Carl V. Anderson over at Stainless Steel Droppings often picks up books for me when he peruses the used book stores in his region (I pay for them of course! haha). Thanks again! Over the next few months or so I’ll be posting a range of the ones he acquired for me—three of the four here.
I always want more Kate Wilhelm….
Poul Anderson’s invented world “shared” by other SF authors…
A collection (masquerading as a fix-up novel?) by Barry B. Longyear—whose work I have never read…
And Rick Raphael’s most well known work—another “new” author…
1. The Clone, Theodore L. Thomas and Kate Wilhelm (1965)
(Hoot von Zitzewitz’s cover for the 1965 edition)
From the back cover: “One night, beneath the streets of the city, four ingredients found their way into the same collector box in the underground sewer system. There these ingredients—muriatic acid; trisodium phosphate; a bit of meat; a fleck of silica gel—combined in a warm, seething liquid and gave birth to a hideous, destructive force: the clone…
A microscopic mass at first, the clone grew rapidly, feeding on the nutrients in the swer, converting everything it touched into its own pulsing tissue. It spread in all directions, filling the pipes beneath the sleeping metropolis. Then seeking more food, the deadly green tissue reached upward and entered the unsuspecting city…
It moved through houses and stores and spread into the streets, absorbing all that lay in its path. Nothing could stop it…
2. A World Named Cleopatra, ed. Roger Elwood (1977)
( Stanislaw Zagorski’s cover for the 1977 edition)
From the back cover: “Location: In Ursa Major, 398 light-years from Sol… Size: 0.78 Earth radii… Atmosphere: Terrestroid… Biology: Mesozoic… Suitability for human colonization: Excellent.
From deep in space it beckoned, a new “New World” for earthmen and earthwomen fleeing their poisoned planet. A world of gently rolling seas and unetterably beautiful sunsets. A world teeming with exotic life forms, and wracked by sudden storms and quakes more violent than anything known on Earth. A world so lovely, so fascinating and dangerous in its thousand looks and moods, that it could only be named—CLEOPATRA.

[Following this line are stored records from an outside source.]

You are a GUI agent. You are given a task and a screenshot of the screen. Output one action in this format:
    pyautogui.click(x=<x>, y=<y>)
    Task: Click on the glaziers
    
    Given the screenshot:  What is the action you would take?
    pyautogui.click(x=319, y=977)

Poul Anderson has brought Cleopatra alive with all the daring imagination and vivid detail that won him five Hugo Awards and two Nebula Awards. In this unique “anthological novel,” he and three other distinguished writers chronicle the sometimes inspiring, sometimes shattering human history of that unforgettable planet.
FICTION BY: Poul Anderson, Jack Dann, Michael Orgill, George Zebrowski.”
3. Manifest Destiny, Barry B. Longyear (1980)
(Tim White’s cover for the 1982 edition)
From the back cover: “‘The universe is now available for exploration and discovery. A Universe of exotic planets and awesome civilisations, where unlimited power awaits those races aggressive enough to grab it. And where a destiny far higher awaits those mature enough to see it. Earth, the choice is yours.’
This saga of mankind’s highest adventure on the frontier of the far future from one of science fiction’s most exciting young writers, Barry B. Longyear, includes his award-winning novella, ‘Enemy Mine.'”
4. Code Three, Rick Raphael (1967) (MY REVIEW)
(Jerome Podwil’s cover for the 1967 edition)
From the back cover: “TIME: the distant future. It is the Age of the North American Continental Thurway System—the vast high-way with half-mile-wide lanes—which extends from Alaska to the southern tip of Mexico. Controlling this huge network are the NorCon patrol cars, outfitted for every roadside contingency, with miniature hospitals, machine shops, living quarters and jails. Cruising at 600-miles speeds across ten-state areas, NorCon cars monitor a strange world of civilian cars almost as powerful as their own. CODE THREE is about the gripping exploits of one particular NorCon crea—plunged into adventure after adventure, so exciting and unusual that you won’t be able to put down this engrossing novel until the very last page.”